The southwestern monsoon officially starts June 15 and ends September 30. The National Weather Service began using these dates in 2008 to identify a discrete monsoon season as opposed to relying on varying assessments using dew point temperature and onset of precipitation events. Prior to 2008, the historical start date of the monsoon was based on observed conditions (primarily elevated dew point), which varied across the region in a way that reflected the generally westward migration of the monsoon onset (Fig. 1). Firm start and end dates may not perfectly align with regional variability (especially if monsoon conditions are not present at the calendar start to the monsoon), but standardized dates do provide a more consistent time frame to compare year over year and emphasize the spatial and temporal variability of the monsoon within and across years.
Monsoon Tracker (Jun 15 - Aug 17)
The Southwest saw the first strong burst of widespread monsoon activity near the end of June. Most of the first half of July was characterized by a distinct break in monsoon activity, as atmospheric circulation patterns and lack of available moisture limited opportunities for widespread storms to develop, especially at lower elevations. As July progressed, there were increasingly favorable conditions for storms to develop and spread, culminating in an extended period of widespread activity during late July and early August. Tropical Storm Javier helped jumpstart activity in mid-August, just as the previously mentioned extended run was winding down, and provided a brief extension to storm activity via a surge of moisture from the Gulf of California. The remainder of the monsoon window will be a waiting game to see if favorable moisture and atmospheric circulation patterns develop, as well as the potential influence of eastern Pacific tropical storm activity that could supplement storm activity and provide additional moisture to fuel storm activity.

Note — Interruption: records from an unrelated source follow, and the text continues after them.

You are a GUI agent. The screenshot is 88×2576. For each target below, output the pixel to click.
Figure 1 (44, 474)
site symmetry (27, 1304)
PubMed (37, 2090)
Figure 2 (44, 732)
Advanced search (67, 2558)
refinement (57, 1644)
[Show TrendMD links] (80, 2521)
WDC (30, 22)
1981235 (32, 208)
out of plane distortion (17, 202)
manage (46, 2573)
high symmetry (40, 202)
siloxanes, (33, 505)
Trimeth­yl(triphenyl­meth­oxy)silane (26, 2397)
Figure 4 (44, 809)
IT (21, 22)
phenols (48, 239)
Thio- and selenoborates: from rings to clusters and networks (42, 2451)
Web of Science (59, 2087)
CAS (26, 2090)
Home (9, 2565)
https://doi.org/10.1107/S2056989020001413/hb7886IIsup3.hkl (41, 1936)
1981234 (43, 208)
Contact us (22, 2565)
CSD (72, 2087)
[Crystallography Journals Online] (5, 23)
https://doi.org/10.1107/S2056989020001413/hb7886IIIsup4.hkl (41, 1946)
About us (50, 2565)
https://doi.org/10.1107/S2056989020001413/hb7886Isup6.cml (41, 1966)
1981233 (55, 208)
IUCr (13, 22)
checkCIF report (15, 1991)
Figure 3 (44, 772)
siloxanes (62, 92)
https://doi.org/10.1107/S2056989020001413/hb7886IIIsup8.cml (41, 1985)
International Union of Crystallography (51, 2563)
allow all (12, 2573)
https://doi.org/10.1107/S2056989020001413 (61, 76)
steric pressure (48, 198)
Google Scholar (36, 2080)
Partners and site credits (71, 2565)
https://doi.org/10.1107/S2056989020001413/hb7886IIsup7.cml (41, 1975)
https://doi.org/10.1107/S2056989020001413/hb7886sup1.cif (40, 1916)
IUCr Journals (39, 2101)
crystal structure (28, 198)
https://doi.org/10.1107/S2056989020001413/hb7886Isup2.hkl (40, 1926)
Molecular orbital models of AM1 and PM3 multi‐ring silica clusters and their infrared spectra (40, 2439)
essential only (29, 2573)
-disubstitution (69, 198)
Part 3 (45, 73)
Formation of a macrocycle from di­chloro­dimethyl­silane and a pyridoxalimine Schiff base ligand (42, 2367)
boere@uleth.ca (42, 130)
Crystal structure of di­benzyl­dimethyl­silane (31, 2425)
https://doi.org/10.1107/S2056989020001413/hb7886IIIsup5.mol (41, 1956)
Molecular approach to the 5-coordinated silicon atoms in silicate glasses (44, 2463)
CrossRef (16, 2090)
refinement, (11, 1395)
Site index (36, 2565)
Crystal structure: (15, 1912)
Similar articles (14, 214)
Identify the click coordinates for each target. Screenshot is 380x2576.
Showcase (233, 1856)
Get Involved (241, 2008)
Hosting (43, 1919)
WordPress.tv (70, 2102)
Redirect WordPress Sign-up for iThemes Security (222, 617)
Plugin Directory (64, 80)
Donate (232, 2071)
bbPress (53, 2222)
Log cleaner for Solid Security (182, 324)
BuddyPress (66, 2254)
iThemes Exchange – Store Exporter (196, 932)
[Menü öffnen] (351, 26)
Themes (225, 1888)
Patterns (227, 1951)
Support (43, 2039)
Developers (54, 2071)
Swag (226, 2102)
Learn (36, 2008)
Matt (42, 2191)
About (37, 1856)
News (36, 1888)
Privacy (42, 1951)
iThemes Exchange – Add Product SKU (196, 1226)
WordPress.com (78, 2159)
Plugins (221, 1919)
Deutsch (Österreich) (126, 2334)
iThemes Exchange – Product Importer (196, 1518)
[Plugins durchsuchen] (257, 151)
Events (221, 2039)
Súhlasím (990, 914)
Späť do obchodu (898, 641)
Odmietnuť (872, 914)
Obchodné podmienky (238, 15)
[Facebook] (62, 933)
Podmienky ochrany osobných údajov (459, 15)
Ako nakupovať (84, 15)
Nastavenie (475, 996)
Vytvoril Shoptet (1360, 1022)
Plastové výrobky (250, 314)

Based on cumulative totals since the official start of the monsoon, most of Arizona recorded average to below-average precipitation, even while clusters of the state have recorded above-average precipitation as a percent of average (Fig. 2a) and in terms of outright totals (Fig. 3a). The percent of days with rain highlights the spatial variability of the monsoon and emphasizes the clustering of storms in the southeastern corner of the state (Fig. 4a). Precipitation plots from specific stations further highlight this variability, with Douglas, Flagstaff, and Tucson stations all on pace for average to above-average monsoon totals (Figs. 5a-c) but with the Tacna station in the southwest corner of Arizona yet to record a precipitation event (Fig 5d).
Cumulative totals since the start of the monsoon show that much of New Mexico recorded average to below-average precipitation, but with wider areas of above-average rainfall as well (Figs. 2b – 3b). The percent of days with rain also highlights the more regular coverage seen in New Mexico, with a wider swath of increased activity that covers most of the state (Fig. 4b). Station plots also demonstrate the lagging precipitation in select locations, with Albuquerque and El Paso, Texas, lagging behind seasonal totals (Figs. 5e-f). Stations closer to southern Arizona, such as the Animas 3ESE station, are recording above-average precipitation (Fig. 5g).
The southwestern monsoon is characterized by a high degree of spatial and temporal variability. Over the course of the season, storm events are interspersed with breaks of limited activity as migrating high pressure systems and available moisture dictates where in the Southwest rain might fall. This results in highly variable precipitation totals on a daily or weekly scale. Regional climatology gives some indication as to the expected cumulative total precipitation any location might expect but says less about how those precipitation totals will be achieved. Any given year of monsoon activity is difficult to categorize on a week-to-week basis, and simple score-carding using seasonal precipitation to date will be skewed by recent runs of heavy rain or extended breaks in the monsoon. Looking at daily precipitation event maps, there are very few days in which no rain fell anywhere in Arizona or New Mexico; there are numerous locations that saw little to no rain while nearby regions saw extensive precipitation. These totals should generally start to even out over the course of the season and vary around the long-term average, but outliers and extremes are always possible. As stated above, the remainder of the season is a waiting game to determine if and when a favorable atmospheric circulation brings additional storm activity into the region, or if tropical storm activity can help jumpstart these storms with additional surges of Gulf moisture.